Double Glueing over Free Exponential: with Measure Theoretic Applications

TL;DR

This paper introduces a measure-theoretic method to lift the free exponential construction over double glueing in orthogonality categories, with applications to s-finite transition kernels and probabilistic coherent spaces.

Contribution

It presents a new measure-theoretic approach to lift free exponential constructions in orthogonality categories, extending to s-finite kernels and probabilistic spaces.

Findings

TsK^op has the free exponential described via measure theory

Orthogonality between measures and functions is reciprocal in TsK

The lifted free exponential subsumes probabilistic coherent spaces

Abstract

This paper provides a compact method to lift the free exponential construction of Mellies-Tabareau-Tasson over the Hyland-Schalk double glueing for orthogonality categories.
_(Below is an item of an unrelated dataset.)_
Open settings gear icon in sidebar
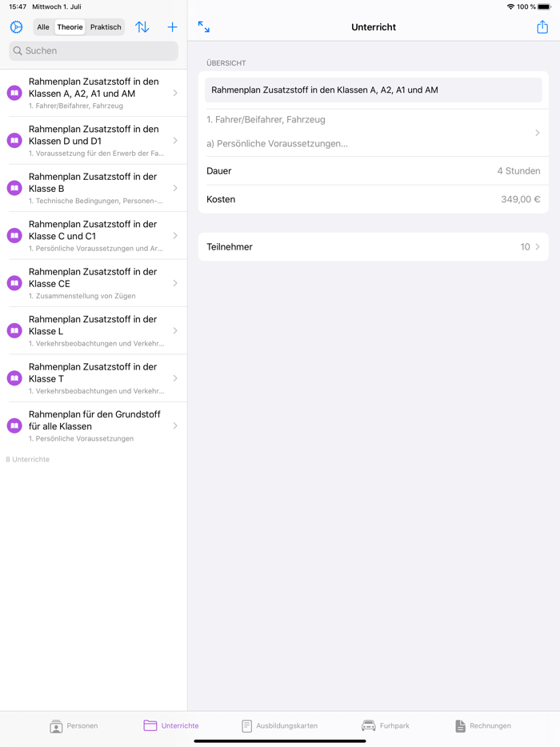The height and width of the screenshot is (747, 560). pos(16,27)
A condition ``reciprocity of orthogonality'' is presented simply enough to lift the free exponential over the double glueing in terms of the orthogonality. Our general method applies to the monoidal category TsK of the s-finite transition kernels with countable biproducts. We show (i) TsK^op has the free exponential, which is shown to be describable in terms of measure theory. (ii) The s-finite transition kernels have an orthogonality between measures and measurable functions in terms of Lebesgue integrals. The orthogonality is reciprocal, hence the free exponential of (i) lifts to the orthogonality category O_I(TsK^op), which subsumes Ehrhard et al's probabilistic coherent spaces as a full subcategory of countable measurable spaces. To lift the free exponential, the measure-theoretic uniform convergence theorem commuting Lebesgue integral and limit plays a crucial role as well as Fubini-Tonelli theorem for double integral in s-finiteness. Our measure-theoretic orthogonality is considered as a continuous version of the orthogonality of the probabilistic coherent spaces for linear logic, and in particular provides a two layered decomposition of Crubille et al's direct free exponential for these spaces.